NUEVOS AIRES EN EL CHELSEA

Después de una década a puertas cerradas, el legendario hotel de Manhattan despliega nuevos encantos con una puesta en escena que rinde homenaje a la historia del edificio y a la prosapia de sus más famosos huéspedes.

Los puristas pueden dormir tranquilos: la fachada del legendario Hotel Chelsea de Nueva York permanece intacta, con sus ladrillos rojos, sus balcones de hierro forjado y sus techos de mansardas, como si nada hubiera pasado desde 1883, cuando lo levantó el arquitecto Philip Hubert.

La historia que vino después es lo suficientemente conocida: de edificio de viviendas de 12 pisos a mítico hotel (inaugurado en 1905) por el que pasó un batallón de artistas, músicos, escritores y celebridades varias, de Arthur Miller a Bob Dylan, de Andy Warhol a Janis Joplin, de Leonard Cohen a Robert Mapplethorpe, de Salvador Dali a Patti Smith.

De los cambios interiores se ocuparon los flamantes propietarios: Sean MacPherson, Ira Drukier y Richard Born (del grupo BD Hotels, que también está detrás del celebrado Bowery), quienes entre otras cosas restauraron molduras, carpintería de época y pisos de mosaico; rescataron algunas obras de arte que dejaron los antiguos huéspedes, mantuvieron el icónico letrero de neón de la fachada y reprodujeron los pomos de las puertas con el monograma del hotel.

La actual oferta para pasar la noche es coherente con el colosal tamaño del edificio, porque hay algo más de 150 habitaciones y suites, que se reparten en 14 categorías: desde pequeños estudios hasta apartamentos de dos dormitorios y cocina. El diseño de interiores, todo lo ecléctico que cabe esperar de una casa legendaria con una vida tan larga: hay tapizados animal print tuteándose con alfombras de aire victoriano, tapices antiguos, arte moderno y piezas vintage. No faltan detalles para celebrar la rica historia musical del hotel, como los equipos (wifi) Marshall en cada habitación.
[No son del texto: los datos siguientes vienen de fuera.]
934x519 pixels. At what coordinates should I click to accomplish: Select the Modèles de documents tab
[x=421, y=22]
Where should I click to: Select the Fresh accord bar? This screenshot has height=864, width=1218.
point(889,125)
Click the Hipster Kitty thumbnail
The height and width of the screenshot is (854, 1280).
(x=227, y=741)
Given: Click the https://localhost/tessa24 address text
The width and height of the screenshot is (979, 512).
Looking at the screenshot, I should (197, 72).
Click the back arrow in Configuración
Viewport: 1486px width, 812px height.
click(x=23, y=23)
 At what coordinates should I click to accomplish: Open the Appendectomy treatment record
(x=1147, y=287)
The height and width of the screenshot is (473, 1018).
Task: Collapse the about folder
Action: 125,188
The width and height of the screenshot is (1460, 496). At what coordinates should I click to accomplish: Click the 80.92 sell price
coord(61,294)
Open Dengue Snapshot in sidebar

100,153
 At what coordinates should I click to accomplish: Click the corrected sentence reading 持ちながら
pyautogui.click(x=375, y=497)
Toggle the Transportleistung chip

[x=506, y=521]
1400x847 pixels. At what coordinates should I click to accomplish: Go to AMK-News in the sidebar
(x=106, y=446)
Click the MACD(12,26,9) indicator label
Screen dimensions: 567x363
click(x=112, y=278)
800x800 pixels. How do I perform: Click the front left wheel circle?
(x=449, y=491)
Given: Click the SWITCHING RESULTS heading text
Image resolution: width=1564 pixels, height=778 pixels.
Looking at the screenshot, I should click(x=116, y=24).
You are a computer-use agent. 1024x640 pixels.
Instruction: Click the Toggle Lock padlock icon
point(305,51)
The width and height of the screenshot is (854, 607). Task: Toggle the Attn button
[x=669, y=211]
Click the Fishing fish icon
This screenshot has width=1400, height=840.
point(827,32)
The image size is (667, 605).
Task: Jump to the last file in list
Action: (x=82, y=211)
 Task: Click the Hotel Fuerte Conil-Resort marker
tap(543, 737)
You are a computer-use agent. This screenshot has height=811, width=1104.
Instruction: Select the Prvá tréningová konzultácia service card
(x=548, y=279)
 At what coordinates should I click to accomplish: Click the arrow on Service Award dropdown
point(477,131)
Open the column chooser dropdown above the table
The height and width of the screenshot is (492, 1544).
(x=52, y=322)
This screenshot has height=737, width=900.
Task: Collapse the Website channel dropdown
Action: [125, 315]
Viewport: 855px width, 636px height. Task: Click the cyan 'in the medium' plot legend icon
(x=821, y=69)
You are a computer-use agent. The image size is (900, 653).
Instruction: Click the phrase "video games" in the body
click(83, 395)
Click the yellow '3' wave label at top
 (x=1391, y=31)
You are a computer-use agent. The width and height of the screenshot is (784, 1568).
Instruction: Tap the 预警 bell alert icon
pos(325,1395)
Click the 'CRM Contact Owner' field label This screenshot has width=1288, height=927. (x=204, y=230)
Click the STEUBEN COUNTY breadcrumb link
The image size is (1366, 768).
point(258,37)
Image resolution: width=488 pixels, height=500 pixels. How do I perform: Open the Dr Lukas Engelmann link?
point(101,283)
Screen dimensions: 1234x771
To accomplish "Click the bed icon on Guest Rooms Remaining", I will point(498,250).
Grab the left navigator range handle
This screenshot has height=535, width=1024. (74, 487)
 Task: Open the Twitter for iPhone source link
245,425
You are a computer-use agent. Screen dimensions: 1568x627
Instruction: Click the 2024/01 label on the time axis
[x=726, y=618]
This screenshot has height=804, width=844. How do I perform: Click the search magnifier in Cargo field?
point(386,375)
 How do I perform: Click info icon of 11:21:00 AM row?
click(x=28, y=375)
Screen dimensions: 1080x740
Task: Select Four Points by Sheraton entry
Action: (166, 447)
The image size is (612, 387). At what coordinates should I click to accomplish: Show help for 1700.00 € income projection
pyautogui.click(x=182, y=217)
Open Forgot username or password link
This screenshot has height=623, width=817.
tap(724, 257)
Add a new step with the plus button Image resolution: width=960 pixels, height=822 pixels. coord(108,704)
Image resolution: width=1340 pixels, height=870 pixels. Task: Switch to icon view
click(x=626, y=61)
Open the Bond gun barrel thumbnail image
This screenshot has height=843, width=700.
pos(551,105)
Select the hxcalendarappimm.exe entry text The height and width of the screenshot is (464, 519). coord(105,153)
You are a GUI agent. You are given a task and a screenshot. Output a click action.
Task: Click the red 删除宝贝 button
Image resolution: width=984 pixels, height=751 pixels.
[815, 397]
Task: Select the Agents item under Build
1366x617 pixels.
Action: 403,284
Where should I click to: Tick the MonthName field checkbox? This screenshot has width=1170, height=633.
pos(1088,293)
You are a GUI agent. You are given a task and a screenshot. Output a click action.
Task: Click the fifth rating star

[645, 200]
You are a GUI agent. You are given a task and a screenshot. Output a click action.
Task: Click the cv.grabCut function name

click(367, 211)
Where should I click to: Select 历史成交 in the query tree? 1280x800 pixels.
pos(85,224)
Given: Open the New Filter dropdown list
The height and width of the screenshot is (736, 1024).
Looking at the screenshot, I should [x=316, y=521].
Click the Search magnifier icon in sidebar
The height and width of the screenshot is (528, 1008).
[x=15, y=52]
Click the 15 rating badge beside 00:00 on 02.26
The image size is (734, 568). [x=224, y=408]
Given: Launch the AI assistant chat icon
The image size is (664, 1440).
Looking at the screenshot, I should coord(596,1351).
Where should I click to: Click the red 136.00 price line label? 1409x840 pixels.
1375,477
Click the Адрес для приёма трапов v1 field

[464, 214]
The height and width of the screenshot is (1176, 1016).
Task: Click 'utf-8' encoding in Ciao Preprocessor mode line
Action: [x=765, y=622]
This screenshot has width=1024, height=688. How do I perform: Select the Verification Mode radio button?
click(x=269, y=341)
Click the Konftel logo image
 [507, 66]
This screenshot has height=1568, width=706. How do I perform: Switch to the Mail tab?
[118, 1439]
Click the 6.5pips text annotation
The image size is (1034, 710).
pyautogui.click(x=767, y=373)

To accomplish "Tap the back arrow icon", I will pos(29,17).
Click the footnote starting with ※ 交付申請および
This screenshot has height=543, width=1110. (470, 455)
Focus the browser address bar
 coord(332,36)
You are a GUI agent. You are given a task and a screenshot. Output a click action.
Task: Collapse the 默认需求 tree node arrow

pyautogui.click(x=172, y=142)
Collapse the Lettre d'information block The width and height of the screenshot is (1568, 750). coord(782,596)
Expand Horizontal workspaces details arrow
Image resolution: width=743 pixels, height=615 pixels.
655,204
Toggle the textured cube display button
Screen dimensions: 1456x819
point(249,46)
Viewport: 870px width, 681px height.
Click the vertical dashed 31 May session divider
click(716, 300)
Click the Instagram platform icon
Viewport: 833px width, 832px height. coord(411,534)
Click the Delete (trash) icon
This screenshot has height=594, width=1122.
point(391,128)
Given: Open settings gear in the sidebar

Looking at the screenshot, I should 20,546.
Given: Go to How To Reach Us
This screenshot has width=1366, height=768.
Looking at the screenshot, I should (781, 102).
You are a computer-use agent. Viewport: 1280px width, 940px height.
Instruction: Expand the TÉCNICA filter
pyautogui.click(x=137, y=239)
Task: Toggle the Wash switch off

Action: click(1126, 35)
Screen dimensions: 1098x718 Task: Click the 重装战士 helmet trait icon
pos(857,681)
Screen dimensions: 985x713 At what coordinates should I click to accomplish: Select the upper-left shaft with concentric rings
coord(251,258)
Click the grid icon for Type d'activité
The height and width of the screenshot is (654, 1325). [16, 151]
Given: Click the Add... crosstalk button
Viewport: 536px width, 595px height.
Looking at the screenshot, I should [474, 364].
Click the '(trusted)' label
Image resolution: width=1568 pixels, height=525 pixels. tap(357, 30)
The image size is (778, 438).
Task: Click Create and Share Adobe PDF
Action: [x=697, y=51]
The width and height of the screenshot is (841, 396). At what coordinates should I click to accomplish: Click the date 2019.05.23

Tres espacios gastronómicos son la alternativa a la hora de comer y beber. El restaurante El Quijote sigue en pie (abrió originalmente en 1930, y es uno de los más viejos de la ciudad), con una carta que mantiene el acento español y en la que no faltan la tortilla, los pimientos asados ni el jamón ibérico. Por su lado, el Café Chelsea juega a ser el bistró parisino del barrio, y sirve desde pollo asado hasta ostras frescas, al tiempo que el imprescindible Lobby Bar del hotel despacha tragos, tapas y pequeños platos para compartir en plan más informal.

Redondeando los atractivos de esta reencarnación del Chelsea, un spa (de pronta apertura) y un rooftop con fitness center y vistas a la ciudad suman nuevos encantos al viejo hotel que no quiere pasar de moda.